=== Work task ===
Look for "Continental" in the records and copy every line that has it.

=== Stored data ===
# # #

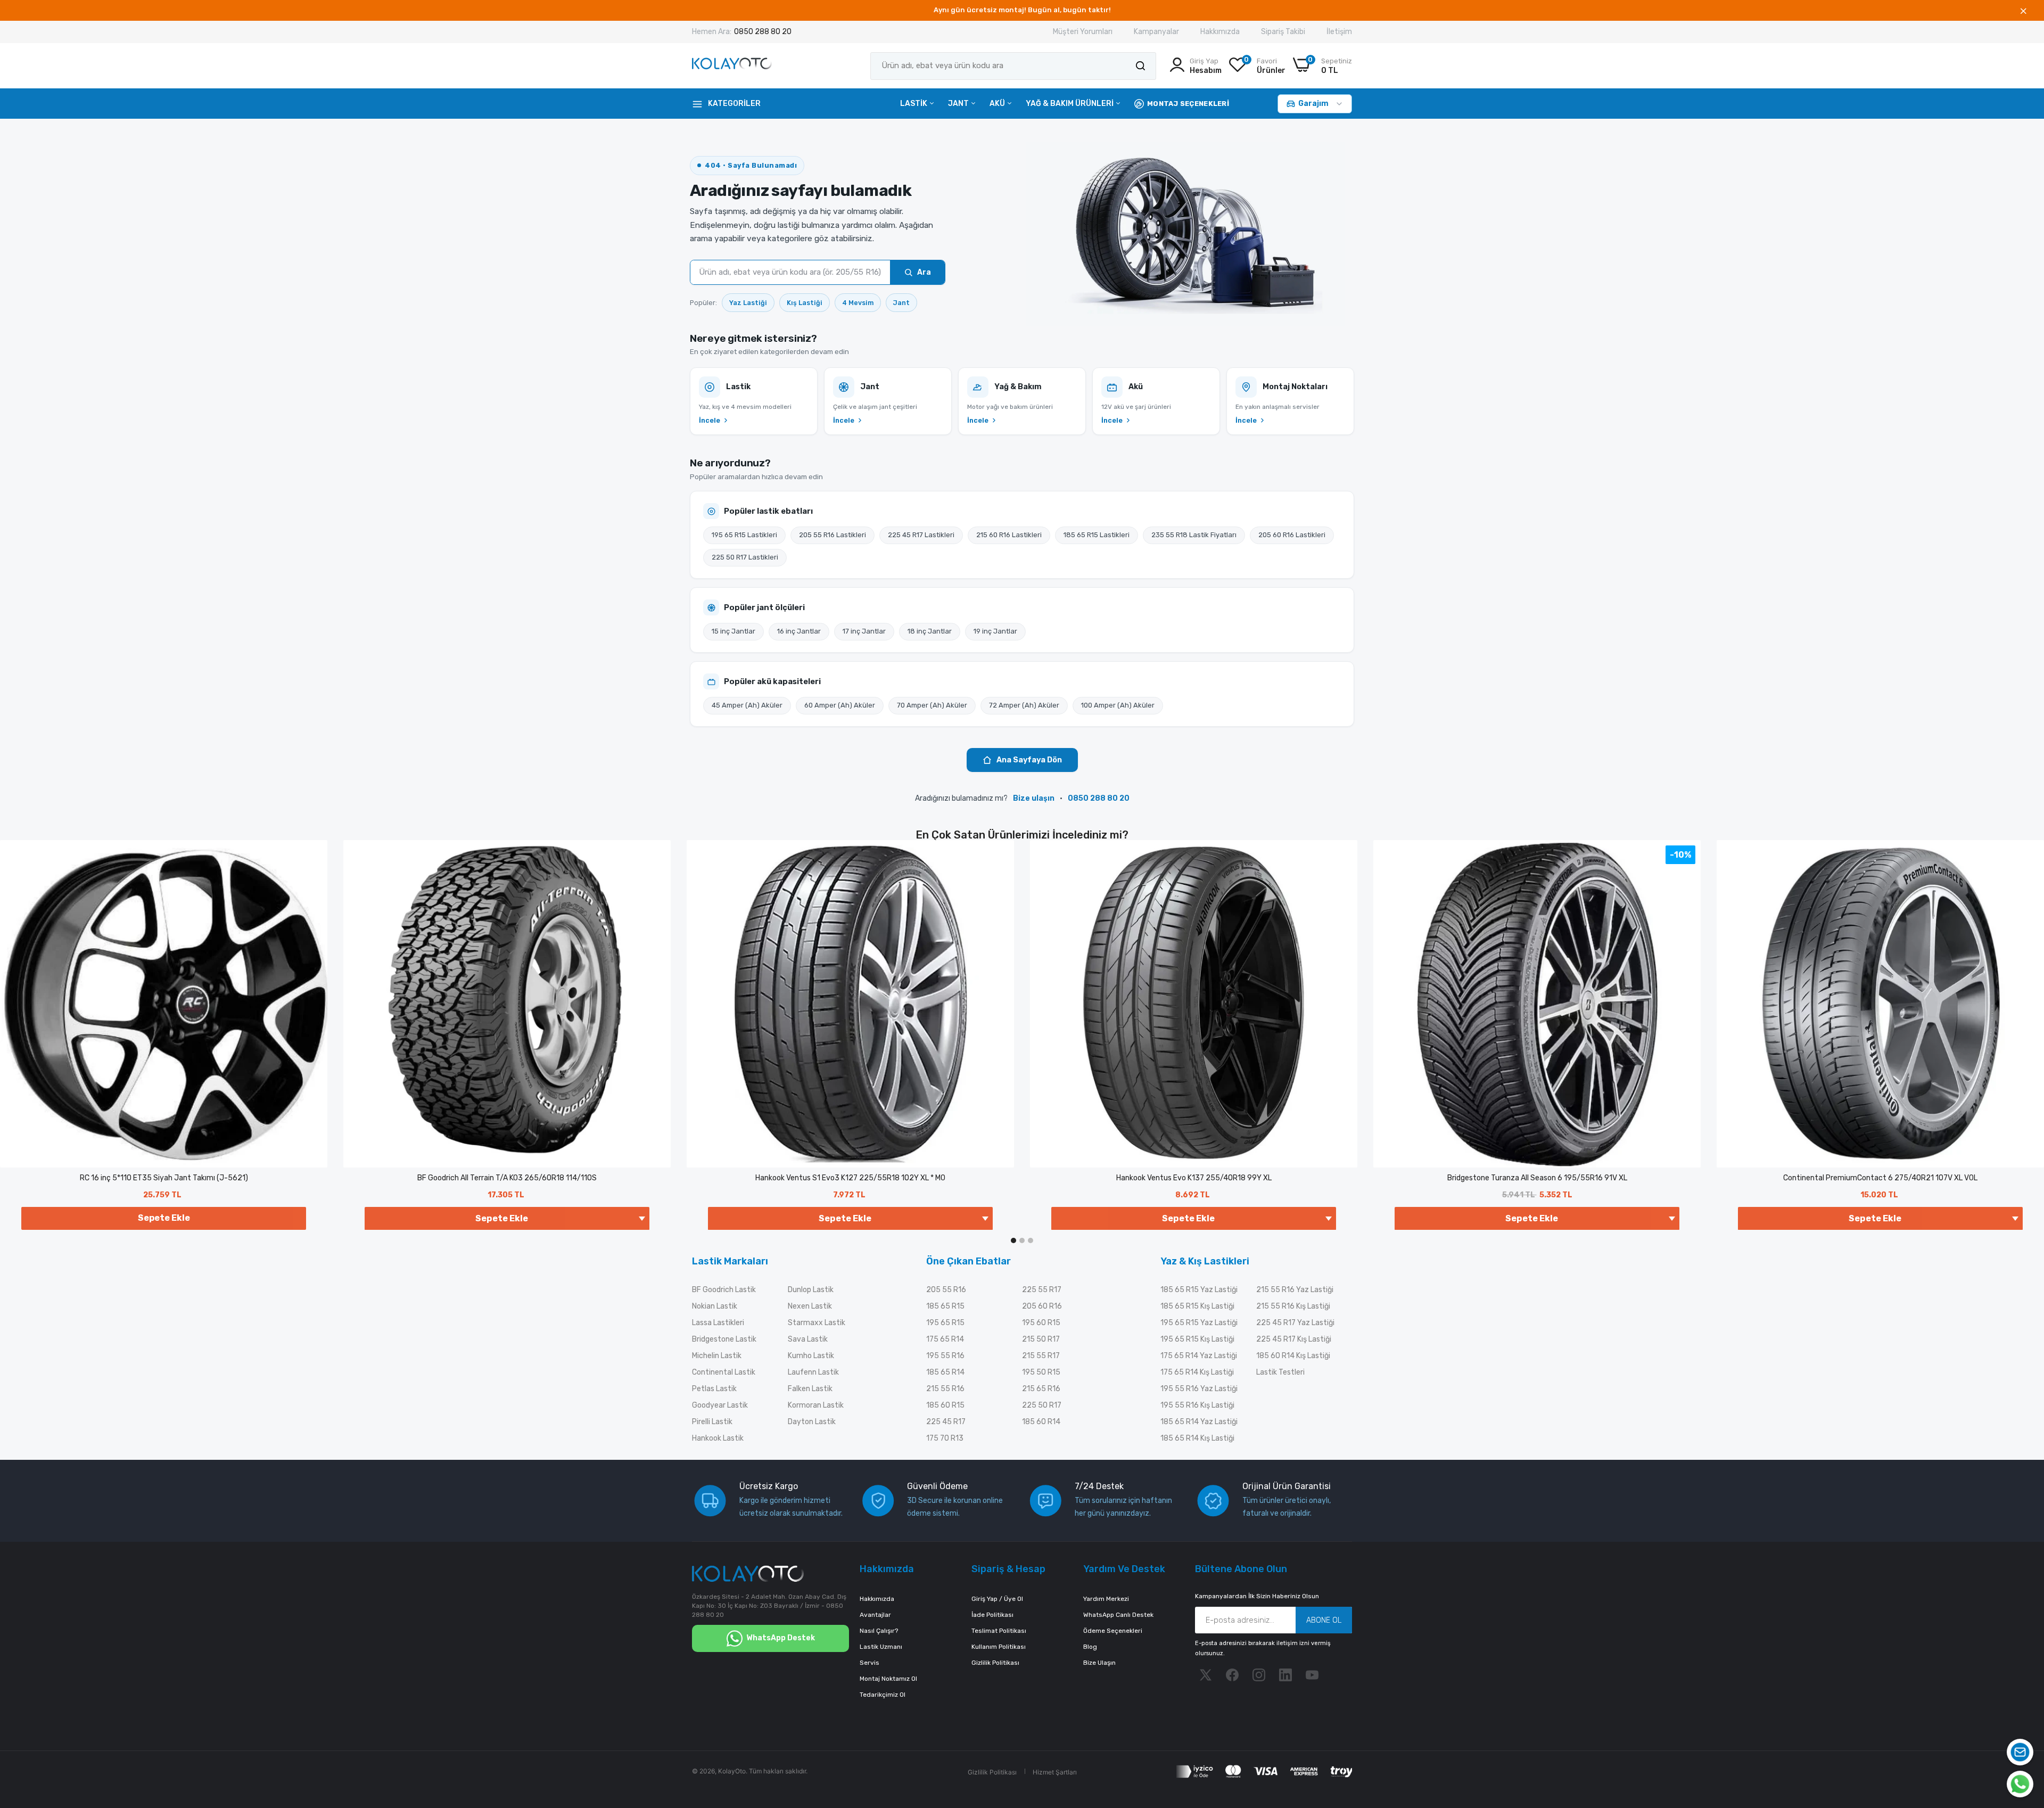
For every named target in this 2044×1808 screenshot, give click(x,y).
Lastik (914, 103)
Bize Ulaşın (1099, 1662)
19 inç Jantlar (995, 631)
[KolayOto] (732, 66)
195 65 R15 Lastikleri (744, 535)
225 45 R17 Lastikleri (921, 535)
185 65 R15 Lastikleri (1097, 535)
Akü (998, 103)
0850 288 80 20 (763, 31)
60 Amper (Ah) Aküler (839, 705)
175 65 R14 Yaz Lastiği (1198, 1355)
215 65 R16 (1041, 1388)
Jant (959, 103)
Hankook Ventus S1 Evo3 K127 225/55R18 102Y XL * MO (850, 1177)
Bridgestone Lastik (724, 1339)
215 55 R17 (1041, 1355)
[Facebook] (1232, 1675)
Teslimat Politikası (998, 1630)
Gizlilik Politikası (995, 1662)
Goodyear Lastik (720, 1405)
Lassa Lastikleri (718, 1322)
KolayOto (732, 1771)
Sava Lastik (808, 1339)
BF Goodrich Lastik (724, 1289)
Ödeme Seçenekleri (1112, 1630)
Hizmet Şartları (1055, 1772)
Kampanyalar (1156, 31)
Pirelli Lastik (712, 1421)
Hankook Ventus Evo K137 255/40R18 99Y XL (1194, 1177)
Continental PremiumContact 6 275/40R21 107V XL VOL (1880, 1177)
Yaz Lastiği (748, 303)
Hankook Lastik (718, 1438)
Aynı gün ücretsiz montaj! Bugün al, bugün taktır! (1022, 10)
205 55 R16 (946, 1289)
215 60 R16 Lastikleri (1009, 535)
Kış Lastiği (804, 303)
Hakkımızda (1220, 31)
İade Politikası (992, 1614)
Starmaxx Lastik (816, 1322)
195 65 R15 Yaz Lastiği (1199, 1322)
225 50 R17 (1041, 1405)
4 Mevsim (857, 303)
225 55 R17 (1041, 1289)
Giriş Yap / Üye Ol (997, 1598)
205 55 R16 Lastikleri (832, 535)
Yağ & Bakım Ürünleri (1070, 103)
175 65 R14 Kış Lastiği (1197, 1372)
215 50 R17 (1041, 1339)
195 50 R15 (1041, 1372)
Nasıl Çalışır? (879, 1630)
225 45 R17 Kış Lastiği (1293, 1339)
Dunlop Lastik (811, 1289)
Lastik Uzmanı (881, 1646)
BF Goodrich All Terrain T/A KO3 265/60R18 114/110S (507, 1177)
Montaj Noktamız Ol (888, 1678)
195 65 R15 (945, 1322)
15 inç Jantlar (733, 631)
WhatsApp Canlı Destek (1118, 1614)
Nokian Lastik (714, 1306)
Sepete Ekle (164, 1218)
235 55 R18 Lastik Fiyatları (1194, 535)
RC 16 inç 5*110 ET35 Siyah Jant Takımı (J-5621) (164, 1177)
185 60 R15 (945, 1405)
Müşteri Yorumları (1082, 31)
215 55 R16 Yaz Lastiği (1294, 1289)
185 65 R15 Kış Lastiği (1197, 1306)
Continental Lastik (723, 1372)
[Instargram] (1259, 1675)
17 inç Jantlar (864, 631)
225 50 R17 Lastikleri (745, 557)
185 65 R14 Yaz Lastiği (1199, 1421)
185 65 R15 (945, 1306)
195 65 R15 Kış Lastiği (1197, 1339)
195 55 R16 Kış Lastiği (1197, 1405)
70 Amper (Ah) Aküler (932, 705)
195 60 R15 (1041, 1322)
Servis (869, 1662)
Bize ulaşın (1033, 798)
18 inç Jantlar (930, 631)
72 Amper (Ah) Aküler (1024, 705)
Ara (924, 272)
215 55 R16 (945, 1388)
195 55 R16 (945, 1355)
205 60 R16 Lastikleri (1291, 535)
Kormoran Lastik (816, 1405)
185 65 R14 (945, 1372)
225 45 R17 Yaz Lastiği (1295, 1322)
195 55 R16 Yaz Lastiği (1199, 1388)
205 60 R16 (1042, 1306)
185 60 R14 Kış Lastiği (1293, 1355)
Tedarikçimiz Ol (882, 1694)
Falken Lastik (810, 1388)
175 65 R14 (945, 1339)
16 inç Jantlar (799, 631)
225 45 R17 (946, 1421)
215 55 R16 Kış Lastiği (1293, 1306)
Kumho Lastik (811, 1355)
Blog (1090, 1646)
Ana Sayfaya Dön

# # #

=== Exercise output ===
Continental PremiumContact 6 275/40R21 107V XL VOL (1880, 1177)
Continental Lastik (723, 1372)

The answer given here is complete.